Quality content is better to me than having a large quantity of content. I’d rather finish a game and think, “wow, that was solid” instead of “wow, when will this end”. Even if it’s endgame content; I don’t want it to feel like chores.
Thing is the story didn’t stay compelling and fell off. The level barriers also felt super weird in a way that didn’t feel good. If they can make ass creed in in a similar way to ghost of Tsushima where every quest even side quests felt amazing, then I bet they’d really bring assassin’s creed back to the front of gaming
I've been playing off and on for a month or two and feel like I've barely scratched the surface. I tend to get distracted though and just go off and fuck around, finding things.

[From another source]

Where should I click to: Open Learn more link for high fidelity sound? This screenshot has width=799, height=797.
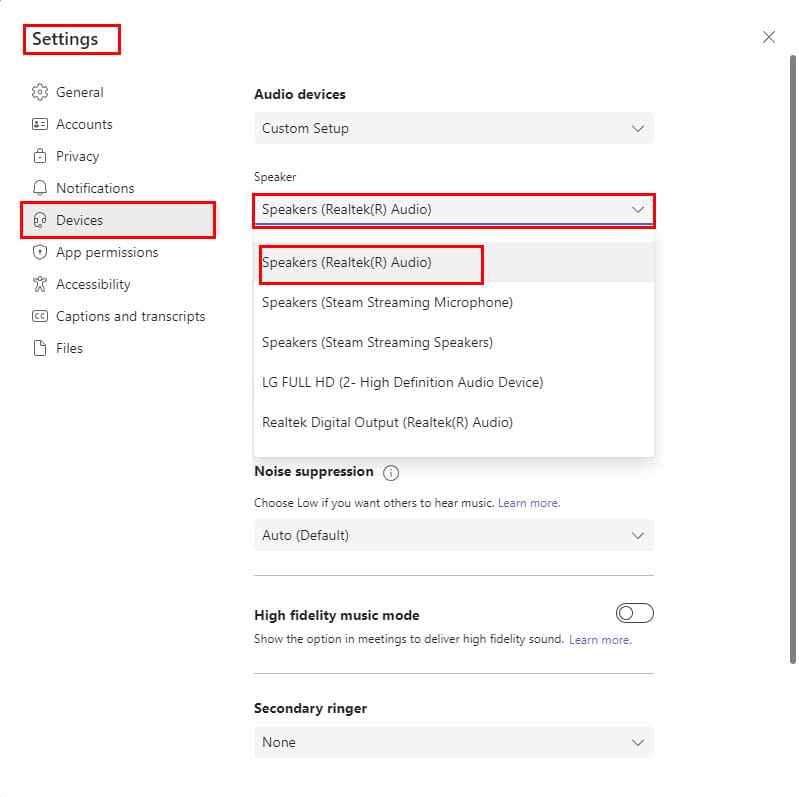(600, 640)
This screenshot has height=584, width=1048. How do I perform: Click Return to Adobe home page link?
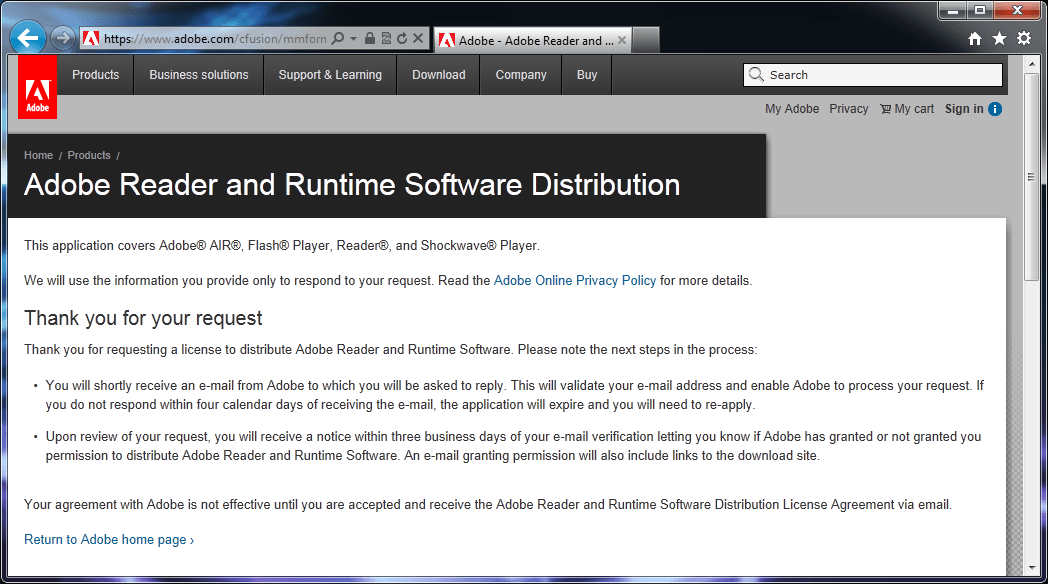point(104,539)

I just played and finished valhalla for the first time and it took me ~70 hours to complete the main storyline. I didn't 100% the maps just every now and then I'd go exploring.
Yeah, I feel that way about all entertainment. I don't want to be watching 8 hour movies, reading a book for six months, or sitting through 20 seasons of a TV show. There are so many entertainment options, it seems crazy to spend so much time on one thing.
I'm currently enjoying Witcher 3 but at the 80 hour mark I'm seriously considering finishing Hearts of Stone and then taking a break before tackling Blood and Wine.
Yep. The only games that really pull off being "long" well are the ones that let you do as much or as little as you really want.
Elder Scrolls is usually the go-to example. It's easy to be aimless in those worlds. There are main stories, usually not overly long, and a heaping pile of side content to do. But you get to play how you want. You're not railroaded. Unless you're a hardcore completionist, the games don't make you feel like you're missing anything by not doing every faction, every sidequest, etc. Eventually you just reach a good place to stop, but usually in the process you feel as though your character told a story.
Valhalla was just a chore. There was basically a single path from start to finish and that path took >100 hours to get there. I couldn't make it to the end. The result is that, even though I played over 50 hours, I feel like I never really played the game because it never ended up taking me anywhere. There were some places that I did want to go and explore because they seemed cool, or some quests that I wanted to keep going with, but I'd get walled by sudden level spikes, which just felt crappy. It just turned out to be a waste.
I don't think there's a backlash against shorter games. Ubisoft found a formula that has kept people playing their games for long periods of time, and if anything, there's a backlash against these long, collect-a-thons.
Wide as an ocean, deep as a puddle isnt as meaningful of an experince as some thats maybe wide as a pond and deep as a pond. 100+ hours is useless if those hours are boring. Id rather they make shorter more meaningful experiences.
It's kind of funny reading that article as it's basically saying longer games make for longer work hours from the perspective of a games journalist. Must be pretty annoying to get through some 60 hours of same-ish game just to get a review out.
I think this slammed Exoprimal, too? It's a multiplayer game oddly designed to dripfeed a story (and more content) across the long time that people are expected to play multiplayer games. I think that made for a poor reviewing atmosphere.